(Stored records)

|---|

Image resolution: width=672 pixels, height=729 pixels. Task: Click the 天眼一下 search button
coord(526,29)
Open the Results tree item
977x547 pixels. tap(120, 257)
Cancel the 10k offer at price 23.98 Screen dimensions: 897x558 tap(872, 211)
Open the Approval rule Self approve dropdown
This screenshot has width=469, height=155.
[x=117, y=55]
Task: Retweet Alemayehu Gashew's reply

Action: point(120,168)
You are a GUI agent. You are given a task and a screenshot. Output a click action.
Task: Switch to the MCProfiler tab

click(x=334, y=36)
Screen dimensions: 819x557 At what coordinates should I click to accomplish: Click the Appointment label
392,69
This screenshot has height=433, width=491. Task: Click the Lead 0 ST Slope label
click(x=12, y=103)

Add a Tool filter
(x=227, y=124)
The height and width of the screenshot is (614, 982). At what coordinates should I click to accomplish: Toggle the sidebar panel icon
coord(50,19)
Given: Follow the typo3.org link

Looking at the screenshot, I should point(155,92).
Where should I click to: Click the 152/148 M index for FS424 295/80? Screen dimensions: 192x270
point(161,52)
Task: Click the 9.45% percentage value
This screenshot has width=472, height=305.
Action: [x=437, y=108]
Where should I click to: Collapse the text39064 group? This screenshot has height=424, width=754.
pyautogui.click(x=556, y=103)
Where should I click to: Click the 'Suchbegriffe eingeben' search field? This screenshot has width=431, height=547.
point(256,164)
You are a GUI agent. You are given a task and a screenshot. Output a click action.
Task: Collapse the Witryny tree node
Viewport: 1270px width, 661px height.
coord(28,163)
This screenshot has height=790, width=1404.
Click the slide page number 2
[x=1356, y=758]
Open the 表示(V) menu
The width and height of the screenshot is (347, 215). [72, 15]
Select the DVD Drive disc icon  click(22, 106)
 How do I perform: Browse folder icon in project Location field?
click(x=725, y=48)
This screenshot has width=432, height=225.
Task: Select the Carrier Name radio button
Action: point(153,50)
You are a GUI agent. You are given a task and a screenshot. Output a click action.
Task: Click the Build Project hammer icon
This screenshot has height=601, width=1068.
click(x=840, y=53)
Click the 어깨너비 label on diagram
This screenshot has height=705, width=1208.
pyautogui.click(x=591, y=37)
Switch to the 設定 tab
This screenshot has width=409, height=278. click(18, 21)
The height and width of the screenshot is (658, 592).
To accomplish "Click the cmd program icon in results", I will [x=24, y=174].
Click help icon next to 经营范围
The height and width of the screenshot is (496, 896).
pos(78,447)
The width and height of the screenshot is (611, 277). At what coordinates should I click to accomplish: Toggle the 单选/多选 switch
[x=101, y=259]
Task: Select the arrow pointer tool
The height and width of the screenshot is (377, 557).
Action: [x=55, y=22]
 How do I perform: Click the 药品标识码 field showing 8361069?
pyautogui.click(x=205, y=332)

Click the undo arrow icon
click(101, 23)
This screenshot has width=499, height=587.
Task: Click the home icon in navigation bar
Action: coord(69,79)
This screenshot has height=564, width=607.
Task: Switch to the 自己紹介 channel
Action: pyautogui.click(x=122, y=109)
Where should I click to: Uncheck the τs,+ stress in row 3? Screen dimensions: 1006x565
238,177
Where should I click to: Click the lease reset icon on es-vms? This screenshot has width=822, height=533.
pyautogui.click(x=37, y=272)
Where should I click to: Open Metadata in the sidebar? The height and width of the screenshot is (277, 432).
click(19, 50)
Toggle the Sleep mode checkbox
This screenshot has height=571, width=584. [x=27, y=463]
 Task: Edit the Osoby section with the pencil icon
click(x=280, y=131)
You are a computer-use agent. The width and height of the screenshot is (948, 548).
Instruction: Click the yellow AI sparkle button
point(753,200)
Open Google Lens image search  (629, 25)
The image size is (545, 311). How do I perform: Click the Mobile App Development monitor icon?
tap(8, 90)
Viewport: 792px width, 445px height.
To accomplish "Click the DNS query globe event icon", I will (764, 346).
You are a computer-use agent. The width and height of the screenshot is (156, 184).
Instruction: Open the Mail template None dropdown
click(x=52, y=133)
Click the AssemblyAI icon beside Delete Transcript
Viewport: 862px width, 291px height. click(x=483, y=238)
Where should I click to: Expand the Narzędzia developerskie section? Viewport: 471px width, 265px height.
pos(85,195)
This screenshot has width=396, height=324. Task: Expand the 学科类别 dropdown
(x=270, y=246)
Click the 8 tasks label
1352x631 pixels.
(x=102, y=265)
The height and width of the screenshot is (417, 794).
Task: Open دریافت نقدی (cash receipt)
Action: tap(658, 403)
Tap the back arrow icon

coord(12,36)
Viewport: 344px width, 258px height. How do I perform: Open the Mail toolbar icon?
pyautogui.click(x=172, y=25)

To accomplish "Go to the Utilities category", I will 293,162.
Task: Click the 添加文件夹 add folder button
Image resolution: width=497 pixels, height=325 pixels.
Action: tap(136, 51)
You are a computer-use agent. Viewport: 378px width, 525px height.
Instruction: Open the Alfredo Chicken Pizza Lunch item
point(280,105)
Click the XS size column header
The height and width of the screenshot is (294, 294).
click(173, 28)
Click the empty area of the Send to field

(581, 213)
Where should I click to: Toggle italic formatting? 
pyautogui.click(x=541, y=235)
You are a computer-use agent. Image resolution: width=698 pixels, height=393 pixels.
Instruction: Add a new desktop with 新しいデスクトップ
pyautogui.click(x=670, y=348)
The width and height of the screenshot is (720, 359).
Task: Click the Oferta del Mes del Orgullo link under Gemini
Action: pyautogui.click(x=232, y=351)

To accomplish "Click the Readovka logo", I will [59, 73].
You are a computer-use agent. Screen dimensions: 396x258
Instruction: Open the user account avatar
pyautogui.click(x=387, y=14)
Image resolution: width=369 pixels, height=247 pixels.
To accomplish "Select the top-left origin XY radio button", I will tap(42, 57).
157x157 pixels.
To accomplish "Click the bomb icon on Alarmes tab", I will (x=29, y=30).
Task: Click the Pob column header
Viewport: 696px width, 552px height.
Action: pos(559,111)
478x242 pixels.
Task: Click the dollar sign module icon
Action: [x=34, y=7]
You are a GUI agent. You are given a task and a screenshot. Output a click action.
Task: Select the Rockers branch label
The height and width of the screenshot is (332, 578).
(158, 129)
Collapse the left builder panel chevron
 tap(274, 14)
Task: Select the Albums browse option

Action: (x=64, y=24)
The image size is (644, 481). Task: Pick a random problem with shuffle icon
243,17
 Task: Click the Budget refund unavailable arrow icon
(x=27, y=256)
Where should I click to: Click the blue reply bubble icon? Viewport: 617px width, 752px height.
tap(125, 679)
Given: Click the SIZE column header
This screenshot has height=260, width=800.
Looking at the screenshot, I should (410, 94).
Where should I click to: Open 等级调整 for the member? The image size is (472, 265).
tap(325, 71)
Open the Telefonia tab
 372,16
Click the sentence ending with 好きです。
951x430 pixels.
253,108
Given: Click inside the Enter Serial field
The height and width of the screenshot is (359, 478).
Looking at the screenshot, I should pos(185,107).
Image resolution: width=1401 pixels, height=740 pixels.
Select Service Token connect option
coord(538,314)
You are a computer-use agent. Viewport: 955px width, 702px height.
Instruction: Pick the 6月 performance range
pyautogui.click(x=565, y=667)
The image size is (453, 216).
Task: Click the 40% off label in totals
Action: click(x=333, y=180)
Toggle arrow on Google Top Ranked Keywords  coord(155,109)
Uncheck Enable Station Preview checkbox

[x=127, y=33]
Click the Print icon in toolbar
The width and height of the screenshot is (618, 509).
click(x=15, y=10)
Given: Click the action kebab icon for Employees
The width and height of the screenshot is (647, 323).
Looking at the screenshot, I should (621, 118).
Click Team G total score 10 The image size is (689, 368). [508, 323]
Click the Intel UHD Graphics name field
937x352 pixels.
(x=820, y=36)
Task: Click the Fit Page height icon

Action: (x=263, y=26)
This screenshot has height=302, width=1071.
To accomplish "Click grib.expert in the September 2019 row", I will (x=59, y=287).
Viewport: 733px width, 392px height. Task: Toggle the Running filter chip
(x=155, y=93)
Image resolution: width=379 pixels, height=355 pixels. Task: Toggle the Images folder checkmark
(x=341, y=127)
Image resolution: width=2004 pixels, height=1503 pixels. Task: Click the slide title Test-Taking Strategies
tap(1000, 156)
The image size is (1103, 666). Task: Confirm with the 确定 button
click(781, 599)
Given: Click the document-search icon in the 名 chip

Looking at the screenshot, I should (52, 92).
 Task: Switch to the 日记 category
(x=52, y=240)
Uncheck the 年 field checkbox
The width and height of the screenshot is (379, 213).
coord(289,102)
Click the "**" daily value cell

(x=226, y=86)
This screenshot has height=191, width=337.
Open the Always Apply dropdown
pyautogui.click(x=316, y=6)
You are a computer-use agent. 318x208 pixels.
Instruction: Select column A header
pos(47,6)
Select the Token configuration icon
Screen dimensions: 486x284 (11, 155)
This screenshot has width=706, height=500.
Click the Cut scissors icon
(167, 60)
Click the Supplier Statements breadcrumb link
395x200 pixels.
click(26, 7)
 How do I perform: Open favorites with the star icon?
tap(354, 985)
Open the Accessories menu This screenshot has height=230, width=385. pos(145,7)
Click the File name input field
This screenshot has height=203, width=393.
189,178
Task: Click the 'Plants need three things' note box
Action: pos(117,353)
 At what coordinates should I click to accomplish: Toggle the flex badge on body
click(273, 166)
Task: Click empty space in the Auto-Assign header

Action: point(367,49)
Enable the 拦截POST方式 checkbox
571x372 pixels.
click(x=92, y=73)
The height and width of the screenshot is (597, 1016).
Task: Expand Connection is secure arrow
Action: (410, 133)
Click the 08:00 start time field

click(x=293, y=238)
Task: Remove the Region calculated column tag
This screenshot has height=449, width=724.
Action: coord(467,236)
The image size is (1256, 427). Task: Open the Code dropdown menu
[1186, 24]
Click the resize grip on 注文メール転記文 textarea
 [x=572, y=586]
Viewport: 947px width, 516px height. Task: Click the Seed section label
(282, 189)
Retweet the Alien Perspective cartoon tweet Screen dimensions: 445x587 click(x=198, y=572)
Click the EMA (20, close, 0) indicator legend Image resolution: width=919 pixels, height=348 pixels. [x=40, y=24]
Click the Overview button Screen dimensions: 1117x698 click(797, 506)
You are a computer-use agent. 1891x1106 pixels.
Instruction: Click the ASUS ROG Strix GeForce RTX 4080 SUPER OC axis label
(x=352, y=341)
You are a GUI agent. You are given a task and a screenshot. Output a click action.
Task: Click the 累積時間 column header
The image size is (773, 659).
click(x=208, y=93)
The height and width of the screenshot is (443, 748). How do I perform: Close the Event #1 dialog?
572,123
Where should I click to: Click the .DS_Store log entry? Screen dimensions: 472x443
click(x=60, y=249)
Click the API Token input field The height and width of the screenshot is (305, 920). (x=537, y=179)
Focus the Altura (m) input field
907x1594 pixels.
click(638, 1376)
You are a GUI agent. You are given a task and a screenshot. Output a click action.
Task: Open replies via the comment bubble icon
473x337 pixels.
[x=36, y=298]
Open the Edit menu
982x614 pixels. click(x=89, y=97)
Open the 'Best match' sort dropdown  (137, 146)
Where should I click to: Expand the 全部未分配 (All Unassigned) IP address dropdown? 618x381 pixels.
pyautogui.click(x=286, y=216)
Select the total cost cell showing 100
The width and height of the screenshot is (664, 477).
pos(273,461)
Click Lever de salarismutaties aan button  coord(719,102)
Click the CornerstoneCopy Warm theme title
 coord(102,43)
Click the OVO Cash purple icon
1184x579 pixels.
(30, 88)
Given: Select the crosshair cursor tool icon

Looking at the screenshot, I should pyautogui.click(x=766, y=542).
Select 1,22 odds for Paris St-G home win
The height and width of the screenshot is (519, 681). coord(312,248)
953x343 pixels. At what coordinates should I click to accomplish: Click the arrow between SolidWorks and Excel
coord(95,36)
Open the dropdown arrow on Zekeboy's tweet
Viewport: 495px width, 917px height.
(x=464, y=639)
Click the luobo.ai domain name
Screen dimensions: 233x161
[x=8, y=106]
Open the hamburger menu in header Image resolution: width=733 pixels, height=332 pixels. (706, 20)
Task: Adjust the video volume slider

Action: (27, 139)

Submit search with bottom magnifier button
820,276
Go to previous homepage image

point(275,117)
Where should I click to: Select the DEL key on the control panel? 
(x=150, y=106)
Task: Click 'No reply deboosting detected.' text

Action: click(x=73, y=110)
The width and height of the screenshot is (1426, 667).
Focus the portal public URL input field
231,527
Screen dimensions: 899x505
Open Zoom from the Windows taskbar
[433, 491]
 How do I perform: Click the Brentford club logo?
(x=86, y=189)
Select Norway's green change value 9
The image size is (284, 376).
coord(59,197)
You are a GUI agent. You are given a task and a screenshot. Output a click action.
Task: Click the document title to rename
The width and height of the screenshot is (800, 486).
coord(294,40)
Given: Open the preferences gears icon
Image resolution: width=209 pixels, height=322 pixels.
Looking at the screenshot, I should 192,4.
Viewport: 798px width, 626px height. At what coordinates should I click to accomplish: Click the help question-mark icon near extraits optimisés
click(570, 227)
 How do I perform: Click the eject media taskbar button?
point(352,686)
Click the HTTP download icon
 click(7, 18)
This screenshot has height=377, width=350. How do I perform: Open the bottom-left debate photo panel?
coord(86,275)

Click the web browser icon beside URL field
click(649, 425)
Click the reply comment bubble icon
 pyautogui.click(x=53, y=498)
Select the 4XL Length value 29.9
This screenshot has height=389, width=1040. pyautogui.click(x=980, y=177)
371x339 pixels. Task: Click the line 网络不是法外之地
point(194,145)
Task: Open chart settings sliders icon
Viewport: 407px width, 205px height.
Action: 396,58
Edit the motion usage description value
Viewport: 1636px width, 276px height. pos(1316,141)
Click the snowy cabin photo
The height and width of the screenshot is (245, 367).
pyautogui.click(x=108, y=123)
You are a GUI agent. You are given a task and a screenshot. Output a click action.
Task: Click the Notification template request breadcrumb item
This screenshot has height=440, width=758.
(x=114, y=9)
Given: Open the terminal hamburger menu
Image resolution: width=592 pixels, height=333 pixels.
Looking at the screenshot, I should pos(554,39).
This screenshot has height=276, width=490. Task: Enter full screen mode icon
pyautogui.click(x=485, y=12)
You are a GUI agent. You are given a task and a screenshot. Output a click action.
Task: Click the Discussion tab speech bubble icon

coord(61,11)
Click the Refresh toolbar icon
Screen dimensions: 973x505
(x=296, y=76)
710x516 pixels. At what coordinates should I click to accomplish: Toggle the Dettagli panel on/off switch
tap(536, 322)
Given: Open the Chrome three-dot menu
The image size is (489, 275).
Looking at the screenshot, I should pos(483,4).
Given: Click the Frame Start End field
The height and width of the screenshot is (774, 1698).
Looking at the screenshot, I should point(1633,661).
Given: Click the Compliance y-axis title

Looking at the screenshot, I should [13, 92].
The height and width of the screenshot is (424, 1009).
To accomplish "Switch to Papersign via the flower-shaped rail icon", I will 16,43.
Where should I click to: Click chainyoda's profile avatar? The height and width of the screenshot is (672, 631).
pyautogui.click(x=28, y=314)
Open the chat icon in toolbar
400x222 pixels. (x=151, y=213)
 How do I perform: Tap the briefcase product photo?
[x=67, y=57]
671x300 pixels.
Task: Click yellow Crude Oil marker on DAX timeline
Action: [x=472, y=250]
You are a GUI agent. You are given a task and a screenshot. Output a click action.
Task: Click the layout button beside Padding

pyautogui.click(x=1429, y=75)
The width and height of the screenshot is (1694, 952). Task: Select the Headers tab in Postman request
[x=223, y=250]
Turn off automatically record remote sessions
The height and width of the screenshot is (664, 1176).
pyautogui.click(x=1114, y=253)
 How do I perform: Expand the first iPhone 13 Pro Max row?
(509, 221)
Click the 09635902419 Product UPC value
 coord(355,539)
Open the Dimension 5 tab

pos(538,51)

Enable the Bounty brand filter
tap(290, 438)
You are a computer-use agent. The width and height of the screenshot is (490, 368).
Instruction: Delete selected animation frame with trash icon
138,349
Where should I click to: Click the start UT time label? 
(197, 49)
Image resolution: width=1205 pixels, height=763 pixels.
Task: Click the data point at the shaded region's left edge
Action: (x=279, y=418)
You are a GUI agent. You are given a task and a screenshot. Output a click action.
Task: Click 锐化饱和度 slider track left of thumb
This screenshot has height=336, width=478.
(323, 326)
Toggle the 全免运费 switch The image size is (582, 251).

|---|

## WORK INSTRUCTION:
Looking back over the data above, restate word for word the lines that begin at the line with "This screenshot has height=260, width=800." and end at the line with "You are a computer-use agent. 318x208 pixels.", inclusive.

## TASK SOLUTION:
This screenshot has height=260, width=800.
Looking at the screenshot, I should (410, 94).
Where should I click to: Open 等级调整 for the member? The image size is (472, 265).
tap(325, 71)
Open the Telefonia tab
 372,16
Click the sentence ending with 好きです。
951x430 pixels.
253,108
Given: Click inside the Enter Serial field
The height and width of the screenshot is (359, 478).
Looking at the screenshot, I should pos(185,107).
Image resolution: width=1401 pixels, height=740 pixels.
Select Service Token connect option
coord(538,314)
You are a computer-use agent. Viewport: 955px width, 702px height.
Instruction: Pick the 6月 performance range
pyautogui.click(x=565, y=667)
The image size is (453, 216).
Task: Click the 40% off label in totals
Action: click(x=333, y=180)
Toggle arrow on Google Top Ranked Keywords  coord(155,109)
Uncheck Enable Station Preview checkbox

[x=127, y=33]
Click the Print icon in toolbar
The width and height of the screenshot is (618, 509).
click(x=15, y=10)
Given: Click the action kebab icon for Employees
The width and height of the screenshot is (647, 323).
Looking at the screenshot, I should (621, 118).
Click Team G total score 10 The image size is (689, 368). [508, 323]
Click the Intel UHD Graphics name field
937x352 pixels.
(x=820, y=36)
Task: Click the Fit Page height icon

Action: (x=263, y=26)
This screenshot has height=302, width=1071.
To accomplish "Click grib.expert in the September 2019 row", I will (x=59, y=287).
Viewport: 733px width, 392px height. Task: Toggle the Running filter chip
(x=155, y=93)
Image resolution: width=379 pixels, height=355 pixels. Task: Toggle the Images folder checkmark
(x=341, y=127)
Image resolution: width=2004 pixels, height=1503 pixels. Task: Click the slide title Test-Taking Strategies
tap(1000, 156)
The image size is (1103, 666). Task: Confirm with the 确定 button
click(781, 599)
Given: Click the document-search icon in the 名 chip

Looking at the screenshot, I should (52, 92).
 Task: Switch to the 日记 category
(x=52, y=240)
Uncheck the 年 field checkbox
The width and height of the screenshot is (379, 213).
coord(289,102)
Click the "**" daily value cell

(x=226, y=86)
This screenshot has height=191, width=337.
Open the Always Apply dropdown
pyautogui.click(x=316, y=6)
You are a computer-use agent. 318x208 pixels.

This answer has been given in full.